Information Security Officer
Established in 1994, TotalSoft is one of the most important providers of business software systems (ERP, HCM, CRM, DM and BI) in Central Europe.
TotalSoft is the preferred ERP solutions provider in Romania and one of the top 10 global providers of software solutions for the leasing industry.TotalSoft’s top products, Charisma ERP, Charisma HCM are market leader products in Romania, with relevant references in 8 industries: financial services, retail, distribution, production, construction, agriculture, medical and services.
Currently, TotalSoft has a team of +500 software specialists and projects in 45 countries on 4 continents.
In autumn 2016, TotalSoft was acquired by Logo Business Investment S.A. (Logo), the largest independent software provider in Turkey. With over 35 years of experience, Logo is one of the fastest growing software companies, delivering innovative solutions and services through more than 800 partners. The company is present on 45 international markets serving over 90,000 customers in Europe, Middle East, Africa and Asia. Logo is the first publicly traded IT company in Turkey.
For more information, please access: totalsoft.ro, charisma.ro and logo.com.tr/en.
What you need to succeed:
Understanding of IT Security Policies and Procedures, IT Security Standards
(ISO 2700x family of standards), Regulations (GDPR, NIS), Frameworks (OWASP, NIST, etc.)
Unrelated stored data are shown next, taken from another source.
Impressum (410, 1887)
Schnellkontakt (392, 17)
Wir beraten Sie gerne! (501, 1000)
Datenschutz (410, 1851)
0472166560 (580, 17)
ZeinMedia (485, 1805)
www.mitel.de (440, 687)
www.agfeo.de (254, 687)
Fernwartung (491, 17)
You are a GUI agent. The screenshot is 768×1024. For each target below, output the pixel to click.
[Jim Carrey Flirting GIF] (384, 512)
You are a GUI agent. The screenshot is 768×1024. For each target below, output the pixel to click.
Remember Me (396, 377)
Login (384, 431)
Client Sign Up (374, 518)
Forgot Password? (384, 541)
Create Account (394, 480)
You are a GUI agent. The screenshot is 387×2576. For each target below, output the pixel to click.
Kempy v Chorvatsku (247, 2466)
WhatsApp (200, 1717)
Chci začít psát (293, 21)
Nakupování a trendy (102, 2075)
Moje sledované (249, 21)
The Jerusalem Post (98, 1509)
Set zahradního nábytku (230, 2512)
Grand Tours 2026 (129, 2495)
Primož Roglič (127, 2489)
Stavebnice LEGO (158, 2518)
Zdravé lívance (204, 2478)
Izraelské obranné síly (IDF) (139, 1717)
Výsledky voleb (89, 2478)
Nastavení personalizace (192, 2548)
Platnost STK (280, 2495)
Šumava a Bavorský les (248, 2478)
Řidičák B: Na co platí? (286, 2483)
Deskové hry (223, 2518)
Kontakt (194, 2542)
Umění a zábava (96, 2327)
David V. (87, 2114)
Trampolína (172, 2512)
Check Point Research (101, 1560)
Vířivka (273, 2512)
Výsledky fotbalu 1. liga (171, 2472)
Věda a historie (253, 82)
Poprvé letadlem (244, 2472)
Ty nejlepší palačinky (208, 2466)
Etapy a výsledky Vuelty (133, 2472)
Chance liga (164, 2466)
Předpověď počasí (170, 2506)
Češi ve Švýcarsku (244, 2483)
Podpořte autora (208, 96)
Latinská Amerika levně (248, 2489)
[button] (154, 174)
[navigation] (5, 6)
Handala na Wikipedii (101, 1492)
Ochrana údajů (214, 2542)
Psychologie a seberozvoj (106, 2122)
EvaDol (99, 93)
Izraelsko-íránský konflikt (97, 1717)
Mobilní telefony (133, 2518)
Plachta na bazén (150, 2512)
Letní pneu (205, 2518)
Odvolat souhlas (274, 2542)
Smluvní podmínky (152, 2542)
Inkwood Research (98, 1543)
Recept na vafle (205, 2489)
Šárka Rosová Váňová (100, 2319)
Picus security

Understanding Windows-based environments and products (Windows Server, SQL Server, IIS etc.)
Understanding network components and configurations (Firewall, Router, Switch, VPN, IPS/IDS, Proxy, etc.)
Understanding cloud deployment models (SaaS, PaaS, IaaS, private, public)
Understanding overall Threats, Attacks, and Vulnerabilities (Social Engineering, Service Attacks, Cryptographic Attacks, Untrained Users, etc.)
Understanding Identity and Access Management (AAA, SSO, RADIUS, Access control models, Permission auditing, etc.)
Understanding Risk Management (Risk Assessments, Asset Management, Change Management, etc.)
Understanding SDLC models and Application-specific Vulnerabilities (SQL injection, XSS, etc.)
Understanding Agreement types – NDA, DPA, SLA, etc.
Understanding Disaster Recovery, Business Continuity, and BIA concepts
Understanding basic concepts of Cryptography (Symmetric / Asymmetric algorithms, Cipher modes, Hashing, Cryptographic protocols, etc.)
Understanding command-line tools (netstat, tcpdump / wireshark, nmap, netcat etc.) and vulnerability scanning tools (Nessus, Qualys, etc.) is a plus
What you will do:
Assess the overall security posture of an organization, identify potential risks and opportunities, propose measures to mitigate risks
Work with IT Support Team to help implement and verify security measures: patch management, systems, and devices hardening, asset management, change management, network security
Conduct vulnerability tests on various environments and create reports containing remediation plans
Create and update: IT Security policies and procedures; IT Security awareness materials for users of the organization’s IT networks and systems
Represent organization for ISO surveillance and recertification audits
Prepare Disaster Recovery and Business Continuity Plans and conduct tabletop and functional tests
Work with DPO and Legal Advisors to review various Clients’ contractual security requirements
Work with Clients’ IT Security Officers to identify gaps and improvements on hosted systems provided to Clients (multi-layered Windows-based environments: Database, BI, Application, etc.)
Provide answers and proofs to Clients’ security questionnaires or other external requested audits
We offer a motivating package:
Professional and friendly working environment
Training and on-going development opportunities
Exposure to challenging projects in various industries both local and international
Private medical services
What recommends us?
We do things with energy, passion, and curiosity, and we are backed by our culture of innovation. We offer a diversified range of activities in an international environment as well as a dynamic team with ambitious, yet realistic, objectives for the future, promoted by an open team and communication culture.